WHAT IS EXPECTED
Swap every "GUI agent" in the data below for "screen assistant". Write all the data out again with nothing else changed.

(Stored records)
━━━━━━━━━━

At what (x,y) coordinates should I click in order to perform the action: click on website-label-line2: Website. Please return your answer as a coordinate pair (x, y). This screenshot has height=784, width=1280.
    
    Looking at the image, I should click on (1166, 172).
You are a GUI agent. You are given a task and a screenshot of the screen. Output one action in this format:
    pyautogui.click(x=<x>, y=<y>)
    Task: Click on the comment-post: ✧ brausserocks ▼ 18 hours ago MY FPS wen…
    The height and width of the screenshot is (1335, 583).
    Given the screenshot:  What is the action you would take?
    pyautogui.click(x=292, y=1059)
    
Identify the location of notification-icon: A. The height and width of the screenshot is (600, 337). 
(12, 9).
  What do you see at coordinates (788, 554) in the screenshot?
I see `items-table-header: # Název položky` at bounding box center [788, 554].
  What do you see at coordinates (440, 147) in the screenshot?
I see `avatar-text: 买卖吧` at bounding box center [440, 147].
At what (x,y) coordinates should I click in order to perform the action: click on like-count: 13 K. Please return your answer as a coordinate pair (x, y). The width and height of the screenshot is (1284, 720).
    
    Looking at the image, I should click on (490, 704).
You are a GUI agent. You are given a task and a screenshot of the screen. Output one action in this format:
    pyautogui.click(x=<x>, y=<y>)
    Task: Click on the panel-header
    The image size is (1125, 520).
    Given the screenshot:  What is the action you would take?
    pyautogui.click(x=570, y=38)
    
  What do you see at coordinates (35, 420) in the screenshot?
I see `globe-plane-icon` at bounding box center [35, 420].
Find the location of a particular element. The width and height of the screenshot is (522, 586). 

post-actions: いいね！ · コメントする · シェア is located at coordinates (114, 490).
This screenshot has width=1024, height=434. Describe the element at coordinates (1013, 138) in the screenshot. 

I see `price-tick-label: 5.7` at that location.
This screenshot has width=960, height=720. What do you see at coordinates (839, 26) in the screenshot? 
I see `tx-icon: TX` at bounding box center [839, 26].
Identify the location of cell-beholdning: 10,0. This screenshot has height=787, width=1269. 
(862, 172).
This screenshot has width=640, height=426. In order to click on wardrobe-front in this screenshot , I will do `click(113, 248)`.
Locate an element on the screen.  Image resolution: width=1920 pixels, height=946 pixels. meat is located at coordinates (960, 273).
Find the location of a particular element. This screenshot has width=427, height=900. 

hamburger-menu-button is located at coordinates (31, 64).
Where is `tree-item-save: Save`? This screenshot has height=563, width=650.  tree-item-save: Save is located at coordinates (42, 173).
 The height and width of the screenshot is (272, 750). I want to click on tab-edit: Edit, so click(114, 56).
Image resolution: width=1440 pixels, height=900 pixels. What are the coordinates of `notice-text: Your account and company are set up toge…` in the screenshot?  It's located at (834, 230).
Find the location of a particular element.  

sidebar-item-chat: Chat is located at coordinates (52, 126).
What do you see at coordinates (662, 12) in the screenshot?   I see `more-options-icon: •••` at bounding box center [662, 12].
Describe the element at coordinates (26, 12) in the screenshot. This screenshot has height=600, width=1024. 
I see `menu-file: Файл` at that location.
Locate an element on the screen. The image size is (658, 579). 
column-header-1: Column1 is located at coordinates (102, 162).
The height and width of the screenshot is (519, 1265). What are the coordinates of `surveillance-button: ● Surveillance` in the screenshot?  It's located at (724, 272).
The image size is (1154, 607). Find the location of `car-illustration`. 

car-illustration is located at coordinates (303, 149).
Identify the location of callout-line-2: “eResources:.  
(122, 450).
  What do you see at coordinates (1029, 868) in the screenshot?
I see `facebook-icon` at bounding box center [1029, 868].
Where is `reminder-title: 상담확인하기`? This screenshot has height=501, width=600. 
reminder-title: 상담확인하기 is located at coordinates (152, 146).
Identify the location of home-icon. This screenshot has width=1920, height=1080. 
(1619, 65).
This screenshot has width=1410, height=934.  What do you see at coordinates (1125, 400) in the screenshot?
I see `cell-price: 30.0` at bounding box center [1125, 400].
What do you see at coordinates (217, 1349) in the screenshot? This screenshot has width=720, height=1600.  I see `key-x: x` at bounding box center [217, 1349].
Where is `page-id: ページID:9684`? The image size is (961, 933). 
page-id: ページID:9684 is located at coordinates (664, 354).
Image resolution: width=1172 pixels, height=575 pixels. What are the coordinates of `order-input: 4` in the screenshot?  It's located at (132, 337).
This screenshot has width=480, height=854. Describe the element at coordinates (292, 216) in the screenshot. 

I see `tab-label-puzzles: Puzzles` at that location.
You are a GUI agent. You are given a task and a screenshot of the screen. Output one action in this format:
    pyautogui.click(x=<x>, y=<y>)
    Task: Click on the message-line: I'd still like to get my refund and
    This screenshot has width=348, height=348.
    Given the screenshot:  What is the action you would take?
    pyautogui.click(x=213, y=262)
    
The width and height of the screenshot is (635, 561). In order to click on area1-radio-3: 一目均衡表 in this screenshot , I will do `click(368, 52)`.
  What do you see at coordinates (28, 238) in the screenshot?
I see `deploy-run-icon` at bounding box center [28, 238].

━━━━━━━━━━

YOUR SOLUTION
At what (x,y) coordinates should I click in order to perform the action: click on website-label-line2: Website. Please return your answer as a coordinate pair (x, y). This screenshot has height=784, width=1280.
    
    Looking at the image, I should click on (1166, 172).
You are a screen assistant. You are given a task and a screenshot of the screen. Output one action in this format:
    pyautogui.click(x=<x>, y=<y>)
    Task: Click on the comment-post: ✧ brausserocks ▼ 18 hours ago MY FPS wen…
    The height and width of the screenshot is (1335, 583).
    Given the screenshot:  What is the action you would take?
    pyautogui.click(x=292, y=1059)
    
Identify the location of notification-icon: A. The height and width of the screenshot is (600, 337). 
(12, 9).
  What do you see at coordinates (788, 554) in the screenshot?
I see `items-table-header: # Název položky` at bounding box center [788, 554].
  What do you see at coordinates (440, 147) in the screenshot?
I see `avatar-text: 买卖吧` at bounding box center [440, 147].
At what (x,y) coordinates should I click in order to perform the action: click on like-count: 13 K. Please return your answer as a coordinate pair (x, y). The width and height of the screenshot is (1284, 720).
    
    Looking at the image, I should click on (490, 704).
You are a screen assistant. You are given a task and a screenshot of the screen. Output one action in this format:
    pyautogui.click(x=<x>, y=<y>)
    Task: Click on the panel-header
    The image size is (1125, 520).
    Given the screenshot:  What is the action you would take?
    pyautogui.click(x=570, y=38)
    
  What do you see at coordinates (35, 420) in the screenshot?
I see `globe-plane-icon` at bounding box center [35, 420].
Find the location of a particular element. The width and height of the screenshot is (522, 586). 

post-actions: いいね！ · コメントする · シェア is located at coordinates (114, 490).
This screenshot has width=1024, height=434. Describe the element at coordinates (1013, 138) in the screenshot. 

I see `price-tick-label: 5.7` at that location.
This screenshot has width=960, height=720. What do you see at coordinates (839, 26) in the screenshot? 
I see `tx-icon: TX` at bounding box center [839, 26].
Identify the location of cell-beholdning: 10,0. This screenshot has height=787, width=1269. 
(862, 172).
This screenshot has width=640, height=426. In order to click on wardrobe-front in this screenshot , I will do `click(113, 248)`.
Locate an element on the screen.  Image resolution: width=1920 pixels, height=946 pixels. meat is located at coordinates (960, 273).
Find the location of a particular element. This screenshot has width=427, height=900. 

hamburger-menu-button is located at coordinates (31, 64).
Where is `tree-item-save: Save`? This screenshot has height=563, width=650.  tree-item-save: Save is located at coordinates (42, 173).
 The height and width of the screenshot is (272, 750). I want to click on tab-edit: Edit, so click(114, 56).
Image resolution: width=1440 pixels, height=900 pixels. What are the coordinates of `notice-text: Your account and company are set up toge…` in the screenshot?  It's located at (834, 230).
Find the location of a particular element.  

sidebar-item-chat: Chat is located at coordinates (52, 126).
What do you see at coordinates (662, 12) in the screenshot?   I see `more-options-icon: •••` at bounding box center [662, 12].
Describe the element at coordinates (26, 12) in the screenshot. This screenshot has height=600, width=1024. 
I see `menu-file: Файл` at that location.
Locate an element on the screen. The image size is (658, 579). 
column-header-1: Column1 is located at coordinates (102, 162).
The height and width of the screenshot is (519, 1265). What are the coordinates of `surveillance-button: ● Surveillance` in the screenshot?  It's located at (724, 272).
The image size is (1154, 607). Find the location of `car-illustration`. 

car-illustration is located at coordinates (303, 149).
Identify the location of callout-line-2: “eResources:.  
(122, 450).
  What do you see at coordinates (1029, 868) in the screenshot?
I see `facebook-icon` at bounding box center [1029, 868].
Where is `reminder-title: 상담확인하기`? This screenshot has height=501, width=600. 
reminder-title: 상담확인하기 is located at coordinates (152, 146).
Identify the location of home-icon. This screenshot has width=1920, height=1080. 
(1619, 65).
This screenshot has width=1410, height=934.  What do you see at coordinates (1125, 400) in the screenshot?
I see `cell-price: 30.0` at bounding box center [1125, 400].
What do you see at coordinates (217, 1349) in the screenshot? This screenshot has width=720, height=1600.  I see `key-x: x` at bounding box center [217, 1349].
Where is `page-id: ページID:9684`? The image size is (961, 933). 
page-id: ページID:9684 is located at coordinates (664, 354).
Image resolution: width=1172 pixels, height=575 pixels. What are the coordinates of `order-input: 4` in the screenshot?  It's located at (132, 337).
This screenshot has width=480, height=854. Describe the element at coordinates (292, 216) in the screenshot. 

I see `tab-label-puzzles: Puzzles` at that location.
You are a screen assistant. You are given a task and a screenshot of the screen. Output one action in this format:
    pyautogui.click(x=<x>, y=<y>)
    Task: Click on the message-line: I'd still like to get my refund and
    This screenshot has width=348, height=348.
    Given the screenshot:  What is the action you would take?
    pyautogui.click(x=213, y=262)
    
The width and height of the screenshot is (635, 561). In order to click on area1-radio-3: 一目均衡表 in this screenshot , I will do `click(368, 52)`.
  What do you see at coordinates (28, 238) in the screenshot?
I see `deploy-run-icon` at bounding box center [28, 238].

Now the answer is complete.